Open NPJuncal opened 9 months ago
Hi @Pakillo and @Julenasti,
I want to start the documentation of the example dataset. But I have never done it.
Reading the R Packages (2e) book, it said that I have to create a new script at the R folder. Do I open a new script just like that, or is there a ROxygen tab I have to click to create a R script linked to the dataset? How does R know that that script refers to that dataset?
Could any of you made a example with one of the datasets? Just create the script, no need to do the documentation.

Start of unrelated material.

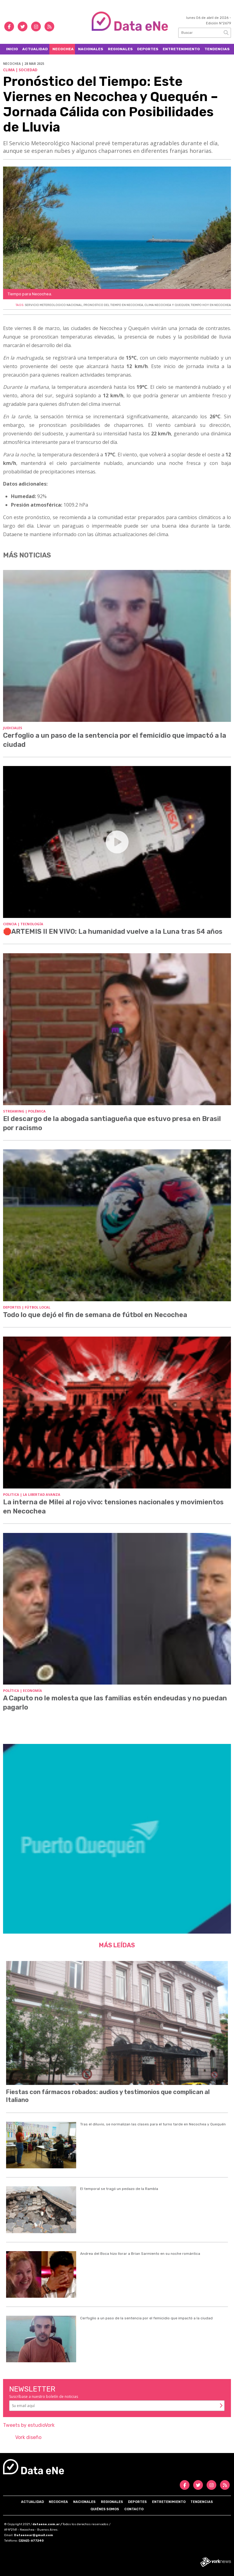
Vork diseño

Hi Nerea, I have never documented a dataset but I have been reading and it seems very similar to documenting a function and simple. I understand that you have read this (https://r-pkgs.org/data.html) - just to know if we are consulting the same information. I think we need point 7.1 Exported data. Also consider "7.1.1 Preserve the origin story of package data", which is always nice to have for future improvements. To document it, I would use the template that they use, no? Or adapt one of their full scripts https://github.com/tidyverse/tidyr/blob/main/R/data.R
#' World Health Organization TB data
#'
#' A subset of data from the World Health Organization Global Tuberculosis
#' Report ...
#'
#' @format ## `who`
#' A data frame with 7,240 rows and 60 columns:
#' \describe{
#' \item{country}{Country name}
#' \item{iso2, iso3}{2 & 3 letter ISO country codes}
#' \item{year}{Year}
#' ...
#' }
#' @source <https://www.who.int/teams/global-tuberculosis-programme/data>
"who"
Answering your question, they say that you document the name of the dataset and save it in R/
.
There are two roxygen tags that are especially important for documenting datasets:
@format gives an overview of the dataset. For data frames, you should include a definition list that describes each variable. It’s usually a good idea to describe variables’ units here.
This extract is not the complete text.